Now, as to the particulars of this novel: E.A. lives in a small hamlet in rural Vermont called Kingdom Common. Most of the people who live in Kingdom Common, including the local judge, are extremely quirky; some are good, upstanding people, but the sinners are far more fun — and the sinners are led by E.A.’s free-spirited mother Gypsy Lee. Gypsy Lee got pregnant when she was away at college, which is the only reason why her singing career and/or life in general has never quite taken flight; despite being the salutatorian of her high school class, the only way Gypsy Lee has to make enough of a living to support her aged, wheelchair-bound mother (who took to the chair after Bucky Dent’s homer in 1986 ended the Red Sox’ playoff hopes) and E.A. is to become an “escort.” Gypsy Lee sees this as purely a business decision; she is a clear-eyed rationalist who teaches her son about plants and the Constitution by day and allows men to play out their wildest fantasies by night.
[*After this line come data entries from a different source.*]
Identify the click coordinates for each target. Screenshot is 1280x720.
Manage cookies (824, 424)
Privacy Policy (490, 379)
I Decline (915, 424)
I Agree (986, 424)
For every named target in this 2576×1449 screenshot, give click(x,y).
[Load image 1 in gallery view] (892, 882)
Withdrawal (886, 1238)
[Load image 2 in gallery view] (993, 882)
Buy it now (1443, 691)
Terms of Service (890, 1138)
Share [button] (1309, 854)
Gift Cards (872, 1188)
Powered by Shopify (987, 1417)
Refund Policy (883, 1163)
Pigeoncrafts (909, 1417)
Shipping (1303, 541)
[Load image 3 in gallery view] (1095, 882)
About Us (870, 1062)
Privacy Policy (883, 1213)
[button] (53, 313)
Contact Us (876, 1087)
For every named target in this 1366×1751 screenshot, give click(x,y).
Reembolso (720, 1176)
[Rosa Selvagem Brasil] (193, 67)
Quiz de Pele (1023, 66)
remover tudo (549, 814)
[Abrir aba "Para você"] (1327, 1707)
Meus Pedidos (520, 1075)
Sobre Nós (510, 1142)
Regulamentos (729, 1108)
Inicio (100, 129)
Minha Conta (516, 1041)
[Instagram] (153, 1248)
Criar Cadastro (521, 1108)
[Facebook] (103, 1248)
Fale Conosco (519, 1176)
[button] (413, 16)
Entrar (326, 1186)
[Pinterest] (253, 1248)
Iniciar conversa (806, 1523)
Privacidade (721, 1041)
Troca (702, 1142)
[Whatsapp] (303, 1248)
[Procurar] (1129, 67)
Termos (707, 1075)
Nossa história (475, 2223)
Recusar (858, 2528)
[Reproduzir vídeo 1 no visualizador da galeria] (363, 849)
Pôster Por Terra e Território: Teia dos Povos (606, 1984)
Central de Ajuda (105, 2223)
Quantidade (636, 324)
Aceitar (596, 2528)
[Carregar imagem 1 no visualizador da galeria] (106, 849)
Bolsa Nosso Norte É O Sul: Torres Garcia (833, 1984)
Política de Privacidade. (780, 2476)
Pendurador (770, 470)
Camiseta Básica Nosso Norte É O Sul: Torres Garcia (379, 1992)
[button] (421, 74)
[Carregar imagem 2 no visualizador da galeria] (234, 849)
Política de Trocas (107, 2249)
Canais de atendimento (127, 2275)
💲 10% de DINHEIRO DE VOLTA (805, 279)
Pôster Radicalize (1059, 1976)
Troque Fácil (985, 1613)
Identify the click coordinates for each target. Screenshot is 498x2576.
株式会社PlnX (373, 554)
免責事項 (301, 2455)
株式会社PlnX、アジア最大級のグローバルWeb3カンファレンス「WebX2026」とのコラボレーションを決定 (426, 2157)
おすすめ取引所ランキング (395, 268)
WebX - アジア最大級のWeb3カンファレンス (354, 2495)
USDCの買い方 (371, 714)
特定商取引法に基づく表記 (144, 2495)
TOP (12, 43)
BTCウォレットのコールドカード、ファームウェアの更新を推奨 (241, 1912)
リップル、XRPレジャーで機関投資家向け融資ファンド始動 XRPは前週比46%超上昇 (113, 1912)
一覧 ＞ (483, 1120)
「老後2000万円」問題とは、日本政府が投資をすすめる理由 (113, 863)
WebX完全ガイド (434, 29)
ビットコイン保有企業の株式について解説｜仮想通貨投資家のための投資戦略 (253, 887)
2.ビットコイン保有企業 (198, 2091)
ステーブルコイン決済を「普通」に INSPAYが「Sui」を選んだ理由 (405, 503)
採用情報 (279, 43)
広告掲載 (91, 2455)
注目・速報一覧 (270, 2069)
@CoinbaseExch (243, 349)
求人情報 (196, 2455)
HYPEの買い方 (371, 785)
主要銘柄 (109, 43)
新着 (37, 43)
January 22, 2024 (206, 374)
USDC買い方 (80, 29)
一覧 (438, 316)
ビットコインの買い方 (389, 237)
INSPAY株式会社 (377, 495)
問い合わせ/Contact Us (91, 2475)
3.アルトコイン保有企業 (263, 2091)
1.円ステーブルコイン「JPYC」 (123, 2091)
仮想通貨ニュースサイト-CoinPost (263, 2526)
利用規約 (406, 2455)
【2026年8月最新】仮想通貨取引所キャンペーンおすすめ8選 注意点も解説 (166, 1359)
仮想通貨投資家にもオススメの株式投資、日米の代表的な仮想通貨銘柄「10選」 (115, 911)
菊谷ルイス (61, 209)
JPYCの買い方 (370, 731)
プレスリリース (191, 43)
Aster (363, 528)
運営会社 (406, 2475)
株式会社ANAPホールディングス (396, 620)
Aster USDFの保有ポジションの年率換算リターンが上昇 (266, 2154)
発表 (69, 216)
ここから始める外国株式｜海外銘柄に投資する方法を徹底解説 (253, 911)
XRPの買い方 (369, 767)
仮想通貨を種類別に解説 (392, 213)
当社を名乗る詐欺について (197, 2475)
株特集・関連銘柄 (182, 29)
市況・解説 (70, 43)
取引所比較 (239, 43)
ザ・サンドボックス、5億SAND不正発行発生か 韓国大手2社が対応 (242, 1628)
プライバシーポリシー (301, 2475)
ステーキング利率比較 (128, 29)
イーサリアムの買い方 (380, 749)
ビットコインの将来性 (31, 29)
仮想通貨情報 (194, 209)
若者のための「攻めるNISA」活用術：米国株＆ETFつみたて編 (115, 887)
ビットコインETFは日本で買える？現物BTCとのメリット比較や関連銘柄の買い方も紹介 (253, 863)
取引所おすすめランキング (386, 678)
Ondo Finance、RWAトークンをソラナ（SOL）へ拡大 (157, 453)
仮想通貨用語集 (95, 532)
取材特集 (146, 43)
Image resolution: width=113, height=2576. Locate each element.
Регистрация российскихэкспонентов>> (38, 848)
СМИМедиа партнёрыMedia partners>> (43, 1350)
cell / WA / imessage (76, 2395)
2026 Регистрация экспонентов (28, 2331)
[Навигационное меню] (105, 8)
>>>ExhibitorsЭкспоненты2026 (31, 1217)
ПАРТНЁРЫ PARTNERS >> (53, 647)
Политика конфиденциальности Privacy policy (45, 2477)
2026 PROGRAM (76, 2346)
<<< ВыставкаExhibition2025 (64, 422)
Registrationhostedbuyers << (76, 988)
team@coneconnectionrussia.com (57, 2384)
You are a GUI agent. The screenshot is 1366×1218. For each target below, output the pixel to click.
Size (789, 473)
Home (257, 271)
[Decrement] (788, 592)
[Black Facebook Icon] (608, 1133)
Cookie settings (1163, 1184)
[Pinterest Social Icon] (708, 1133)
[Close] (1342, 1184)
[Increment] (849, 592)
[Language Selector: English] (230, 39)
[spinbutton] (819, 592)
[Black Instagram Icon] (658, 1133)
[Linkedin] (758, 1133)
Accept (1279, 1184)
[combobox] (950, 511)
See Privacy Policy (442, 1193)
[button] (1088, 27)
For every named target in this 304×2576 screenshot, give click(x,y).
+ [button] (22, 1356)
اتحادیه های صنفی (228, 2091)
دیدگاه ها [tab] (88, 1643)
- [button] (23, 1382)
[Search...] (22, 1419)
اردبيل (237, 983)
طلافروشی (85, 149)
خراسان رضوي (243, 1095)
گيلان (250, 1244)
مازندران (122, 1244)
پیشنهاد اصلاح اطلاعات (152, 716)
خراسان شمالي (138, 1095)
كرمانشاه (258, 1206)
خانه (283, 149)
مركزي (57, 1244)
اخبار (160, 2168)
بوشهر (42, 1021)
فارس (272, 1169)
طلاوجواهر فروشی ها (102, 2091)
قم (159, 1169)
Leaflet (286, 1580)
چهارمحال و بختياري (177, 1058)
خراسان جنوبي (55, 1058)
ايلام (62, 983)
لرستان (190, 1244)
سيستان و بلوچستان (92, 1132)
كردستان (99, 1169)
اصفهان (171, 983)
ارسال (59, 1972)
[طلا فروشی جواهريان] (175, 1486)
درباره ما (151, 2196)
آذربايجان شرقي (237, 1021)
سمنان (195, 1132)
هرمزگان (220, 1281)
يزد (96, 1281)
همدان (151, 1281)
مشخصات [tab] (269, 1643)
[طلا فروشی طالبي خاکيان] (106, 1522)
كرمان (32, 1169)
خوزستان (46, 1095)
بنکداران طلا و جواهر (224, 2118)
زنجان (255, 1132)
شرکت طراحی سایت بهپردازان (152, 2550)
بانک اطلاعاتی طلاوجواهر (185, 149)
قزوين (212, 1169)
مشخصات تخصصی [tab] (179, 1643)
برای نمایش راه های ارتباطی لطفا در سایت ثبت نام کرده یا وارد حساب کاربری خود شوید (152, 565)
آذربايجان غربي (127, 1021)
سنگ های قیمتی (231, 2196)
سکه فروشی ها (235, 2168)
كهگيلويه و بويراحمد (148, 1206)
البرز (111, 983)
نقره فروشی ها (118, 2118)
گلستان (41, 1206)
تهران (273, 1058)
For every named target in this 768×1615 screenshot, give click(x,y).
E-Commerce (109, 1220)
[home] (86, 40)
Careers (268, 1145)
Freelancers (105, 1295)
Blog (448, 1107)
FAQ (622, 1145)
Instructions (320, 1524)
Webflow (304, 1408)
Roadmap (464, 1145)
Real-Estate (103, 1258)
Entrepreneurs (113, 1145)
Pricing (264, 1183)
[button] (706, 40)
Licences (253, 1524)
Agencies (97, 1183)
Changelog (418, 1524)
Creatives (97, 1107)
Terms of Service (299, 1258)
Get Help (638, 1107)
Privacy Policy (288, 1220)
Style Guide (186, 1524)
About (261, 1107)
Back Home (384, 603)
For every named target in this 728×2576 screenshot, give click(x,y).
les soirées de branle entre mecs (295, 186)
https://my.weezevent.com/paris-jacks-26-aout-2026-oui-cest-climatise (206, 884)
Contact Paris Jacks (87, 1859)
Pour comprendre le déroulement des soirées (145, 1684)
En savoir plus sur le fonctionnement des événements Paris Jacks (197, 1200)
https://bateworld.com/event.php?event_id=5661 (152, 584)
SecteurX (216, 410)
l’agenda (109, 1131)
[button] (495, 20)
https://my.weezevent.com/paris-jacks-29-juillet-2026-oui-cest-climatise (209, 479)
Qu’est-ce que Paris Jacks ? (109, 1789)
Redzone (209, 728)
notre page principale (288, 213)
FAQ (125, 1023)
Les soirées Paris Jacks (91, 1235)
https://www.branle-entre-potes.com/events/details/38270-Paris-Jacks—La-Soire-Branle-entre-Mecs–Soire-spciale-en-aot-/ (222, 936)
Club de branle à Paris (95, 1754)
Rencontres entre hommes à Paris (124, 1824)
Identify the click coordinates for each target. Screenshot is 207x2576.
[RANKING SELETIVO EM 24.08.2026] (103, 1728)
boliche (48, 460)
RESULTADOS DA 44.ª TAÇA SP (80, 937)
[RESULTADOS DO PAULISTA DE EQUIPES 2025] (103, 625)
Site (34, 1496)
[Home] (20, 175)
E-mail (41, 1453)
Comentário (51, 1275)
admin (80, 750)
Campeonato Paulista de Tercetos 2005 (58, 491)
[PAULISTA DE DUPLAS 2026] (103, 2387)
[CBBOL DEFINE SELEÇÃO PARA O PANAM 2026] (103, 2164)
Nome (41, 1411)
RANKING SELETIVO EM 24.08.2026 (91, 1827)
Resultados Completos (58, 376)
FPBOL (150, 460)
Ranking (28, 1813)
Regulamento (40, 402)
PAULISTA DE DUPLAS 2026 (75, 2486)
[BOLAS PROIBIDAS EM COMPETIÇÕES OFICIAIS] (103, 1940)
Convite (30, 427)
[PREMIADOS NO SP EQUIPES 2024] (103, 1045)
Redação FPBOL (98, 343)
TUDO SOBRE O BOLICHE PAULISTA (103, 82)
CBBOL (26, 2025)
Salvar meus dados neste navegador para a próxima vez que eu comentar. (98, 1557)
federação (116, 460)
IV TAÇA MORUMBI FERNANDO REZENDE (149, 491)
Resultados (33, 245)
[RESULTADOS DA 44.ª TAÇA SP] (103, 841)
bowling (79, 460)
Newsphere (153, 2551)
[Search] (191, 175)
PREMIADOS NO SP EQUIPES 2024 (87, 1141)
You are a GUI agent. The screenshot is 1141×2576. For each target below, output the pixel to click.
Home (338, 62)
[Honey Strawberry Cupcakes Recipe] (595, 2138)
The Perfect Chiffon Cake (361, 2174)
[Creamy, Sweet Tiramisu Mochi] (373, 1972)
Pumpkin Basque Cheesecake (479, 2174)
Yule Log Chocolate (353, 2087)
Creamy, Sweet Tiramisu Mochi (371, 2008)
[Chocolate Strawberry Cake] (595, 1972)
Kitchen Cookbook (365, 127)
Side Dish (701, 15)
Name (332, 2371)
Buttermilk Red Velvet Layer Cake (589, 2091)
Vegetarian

E.A.’s escape from financial poverty — and from his mother’s unusual way of making a living — is to play baseball. He practices fielding, hitting, and later on, pitching; along the way, he meets up with a drifter who gives him baseball tips. This drifter, of course, is his father, E.W. “Teddy” Williams, and is the best baseball player Kingdom Commons ever saw — but Teddy never got his shot at the majors or minors due to a quirk of fate (which I will not reveal). Over time, E.A.’s love affair with baseball blossoms, and eventually he does get his shot with the Red Sox (note this was written before the 2004 Red Sox actually won the World Series, when the most ardent Red Sox fan could only hope somehow that one day their team might actually go to the World Series again and win); these later scenes, complete with a Red Sox owner who’s a young idiot and a manager with a talking Macaw called “the Legendary Spence,” while fun to read, are more like “baseball as creation myth” rather than feeling like something that could happen (and probably did somewhere along the way). But that’s not a bad thing in this context, because this book is all about life, baseball, and everything — and in life, or in baseball, just about anything can happen, and probably will if given time.
Mosher’s writing style is somehow both spare and momentous (a neat trick), and he imbues his characters with a charm most novels lack. This is why you can’t help but care about E.A. from the start; he might not know who his father is at first, but he always knows who he is. E.A. loves baseball, you see — he loves it unconditionally, and he wants nothing but to be the best baseball player he can possibly become. This might be seen as naïveté by some, but I saw it as a fresh take on the joys of baseball and enjoyed it immensely.
This is a wonderful story about a boy and his love of baseball; it’s well-written both as a coming of age story for E.A. and as a baseball “romance” of sorts. Mosher is one of the best American “mainstream” novelists working today, and it shows.
So what are you waiting for? Go grab this book today!
— reviewed by Barb
Note: I’m well aware that the novel’s title is a pun; the Boston Red Sox, in all the years they waited to win another World Series, were definitely waiting for a second Teddy Williams. That this novel’s Teddy Williams fathers a son who gets a chance with the Red Sox just adds to the enjoyment of this novel.